Gülmediğin şeyler var. Bırakmak zamanını hatırlıyorum. O şehirden gidecektim, son gece ne müzik ne de başka bir ses vardı. Eşyalar gitmiş, birkaç kitap ve ben kalmıştım. Yatağa baktım, pencerelere, gerisine, saat kulesine, ötesine, çıkıp koridora bile baktım. Sıradan bir otel odasının hemen hemen her gün gördüğüm koridorlarına. Neden, "istediğin" zaman bile zordur bırakmak? O kasabaya gittiğimde, "başlangıç" diye bir deftere yazmıştım. Kötü gitti çoğu şey, bir tufan gerekliydi, tanrının bile ihtiyaç duyduğu, olmadı. Şimdi aklıma İvan İlyiç'in ölmeden önce düşündüğü şeyler geliyor, zavallı İvan, çok gerilerde, hayatın başlangıcında aydınlık bir nokta var, diye düşünüyordu ve bu gittikçe karanlığa gömülüyor! O kitap hakkında da yazmalıyım, İvan İlyiç'in Ölümü hakkında, güldüren ve ağlatan bir şeyler yazmalıyım. Bırakmak gibi zor şeyler.  Bakalım. 


6 yorum:

Clea dedi ki...

Bazen bırakmanın diğerleri için de bu kadar kolay olup olmadığını merak ediyorum. Bu arada madem çok güzel bir heykeli paylaştın ben de devam ettireyim. Belki sen de görmüşsündür bunu, çok güzel ve sanki bulunduğu yer ile bütünleşmiş gibi.Maria Louise Lander'a ait.
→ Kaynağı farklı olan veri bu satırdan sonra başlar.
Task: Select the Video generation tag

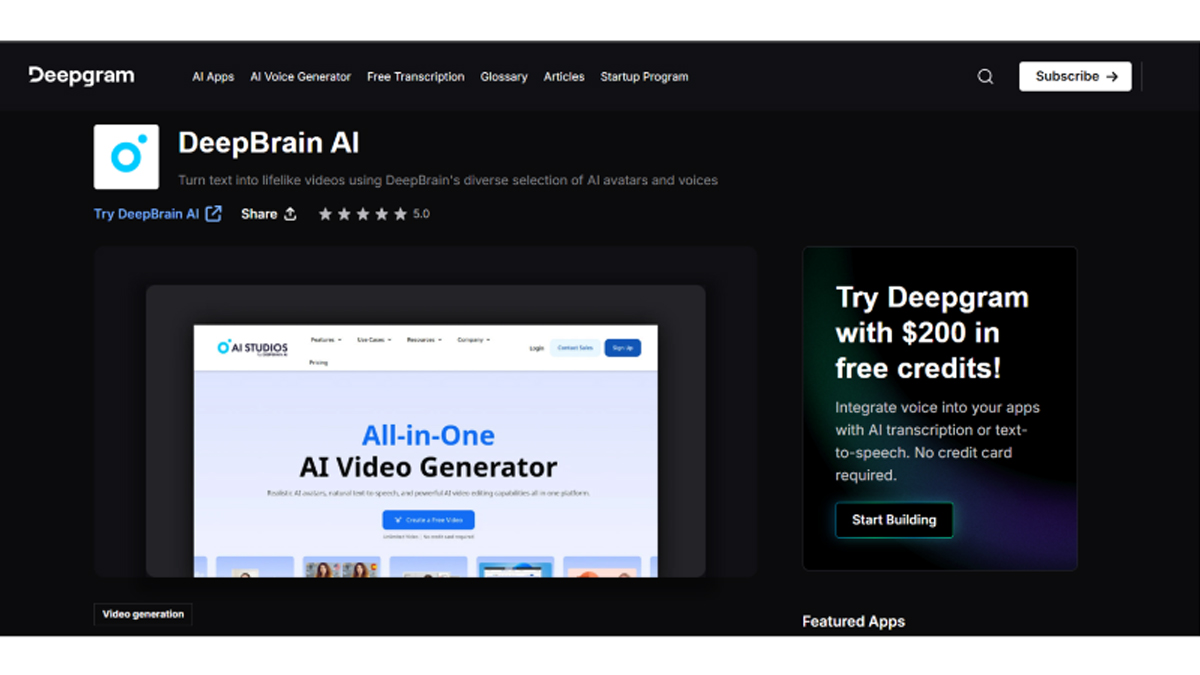Action: tap(143, 614)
Bu ülkede dolaşırken gözümüzün takılacağı heykellerin olmaması çok kötü, hem de çok.
http://lh4.ggpht.com/_yQfePcEdxwE/RiUToeONhII/AAAAAAAAAQk/KVEakC-34dI/PICT4848.JPG
http://4.bp.blogspot.com/_n896VWrgUtc/S2e0bVbN_TI/AAAAAAAA37s/4uQOTf0ogEA/s400/DSCN7264.JPG

justine dedi ki...

Bu ülkede gözümüzün ve kulağımızın takıldığı daha başka ve "çirkin" şeyler var çünkü! Heykel harika, sağol canım:))

Adsız dedi ki...

"O şehirden gidecektim, son gece ne müzik ne de başka bir ses vardı. Eşyalar gitmiş, birkaç kitap ve ben kalmıştım. "
Bir sürü boşalttığım ev bıraktım ardımda. Yıllar yılı hep bir gün tekrar onlara dışarıdan da olsa bakarım hayalleriyle avundum. (yıkılmış, yerlerine başka bir bina dikilmiş olabilirdi, bunu kabullenebilirdim) Ama hiçbir yere dönülemeceğini kavramak çok zamanını almıyor insanın. Gitmeyi öğrenmek uzun sürüyor. Sonra, hep bunun da eksik kalan bir yanı olduğundan kuşku duyuyorsun.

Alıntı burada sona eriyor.